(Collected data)
>>>

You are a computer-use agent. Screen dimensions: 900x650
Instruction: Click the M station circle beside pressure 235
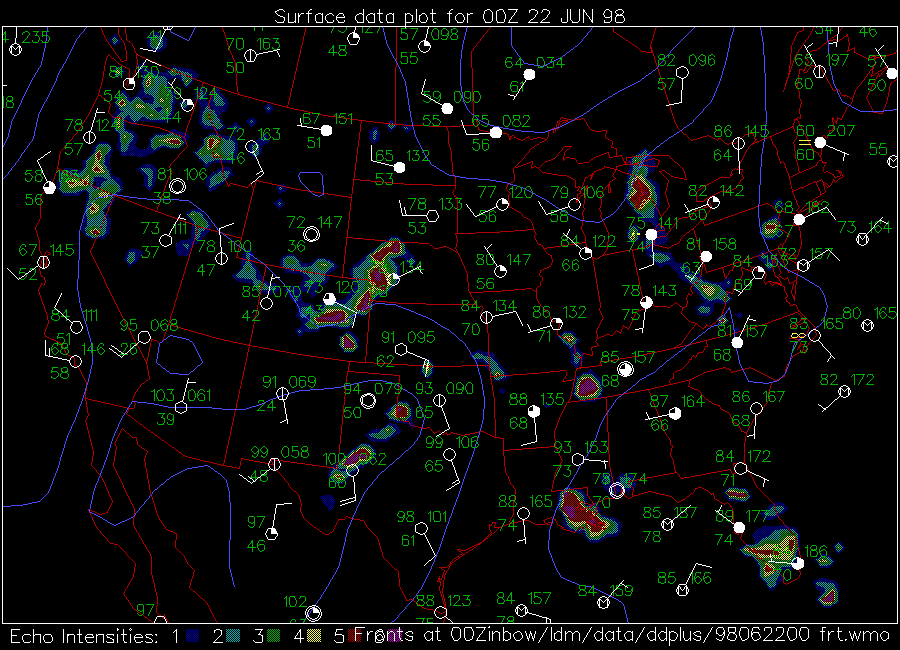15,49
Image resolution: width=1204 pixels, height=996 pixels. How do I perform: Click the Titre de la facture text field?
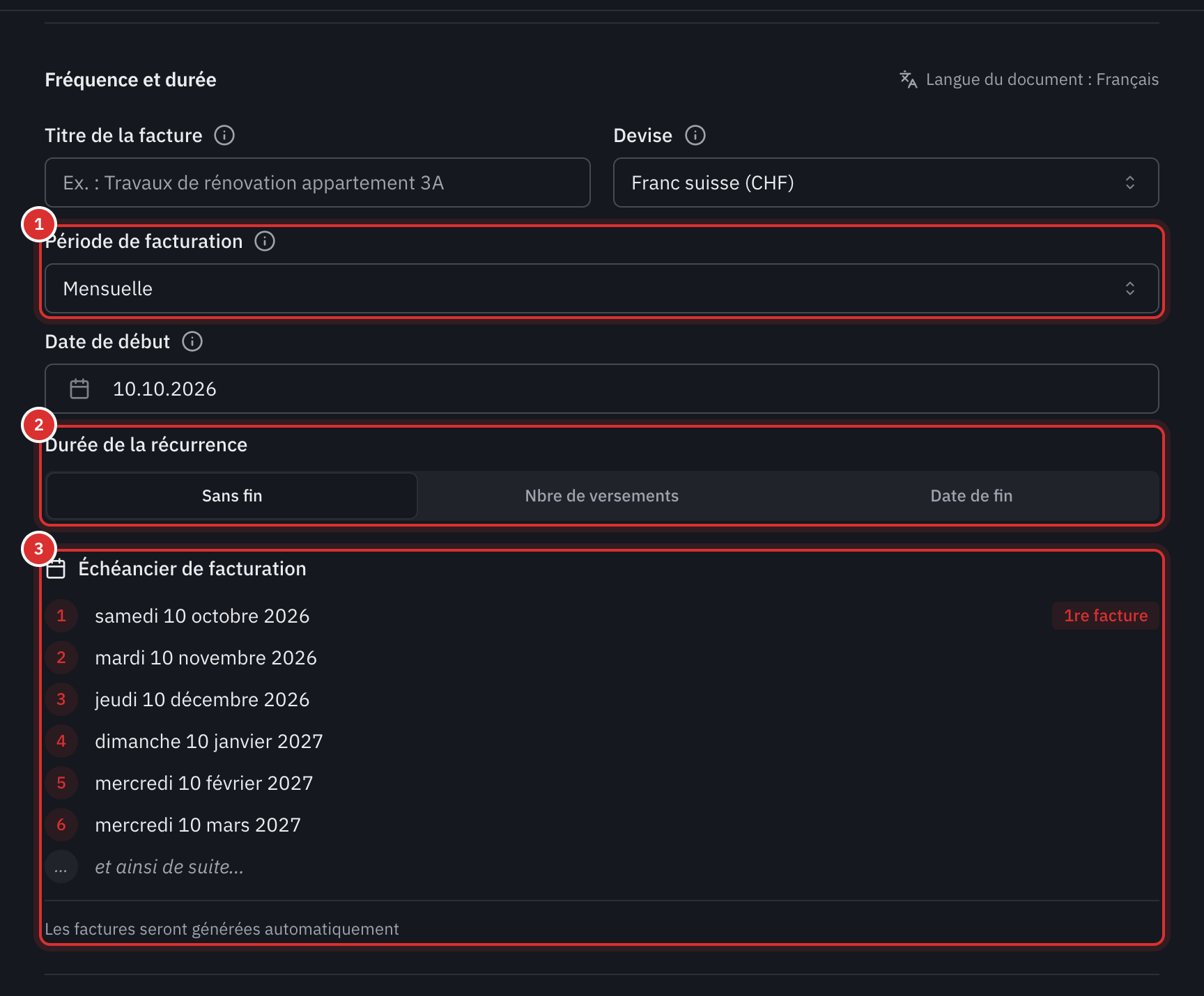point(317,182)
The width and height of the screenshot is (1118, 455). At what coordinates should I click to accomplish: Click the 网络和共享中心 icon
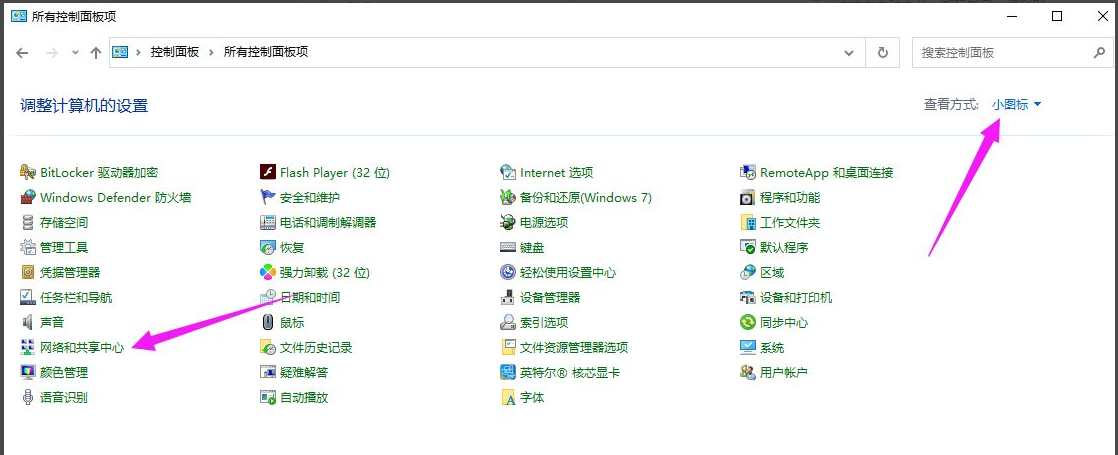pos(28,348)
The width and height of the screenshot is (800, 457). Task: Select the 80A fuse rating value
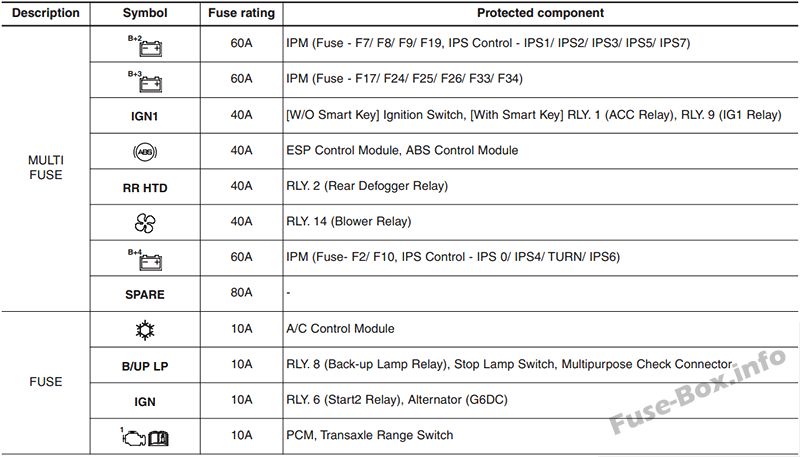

<<<

WHAT THE EXERCISE ASKS —
The pictures in the data should be omitted, and every remaining line set down exactly.

TASK ANSWER —
You are a computer-use agent. Screen dimensions: 900x650
Instruction: Click the M station circle beside pressure 235
15,49
Image resolution: width=1204 pixels, height=996 pixels. How do I perform: Click the Titre de la facture text field?
point(317,182)
The width and height of the screenshot is (1118, 455). At what coordinates should I click to accomplish: Click the 网络和共享中心 icon
pos(28,348)
The width and height of the screenshot is (800, 457). Task: Select the 80A fuse rating value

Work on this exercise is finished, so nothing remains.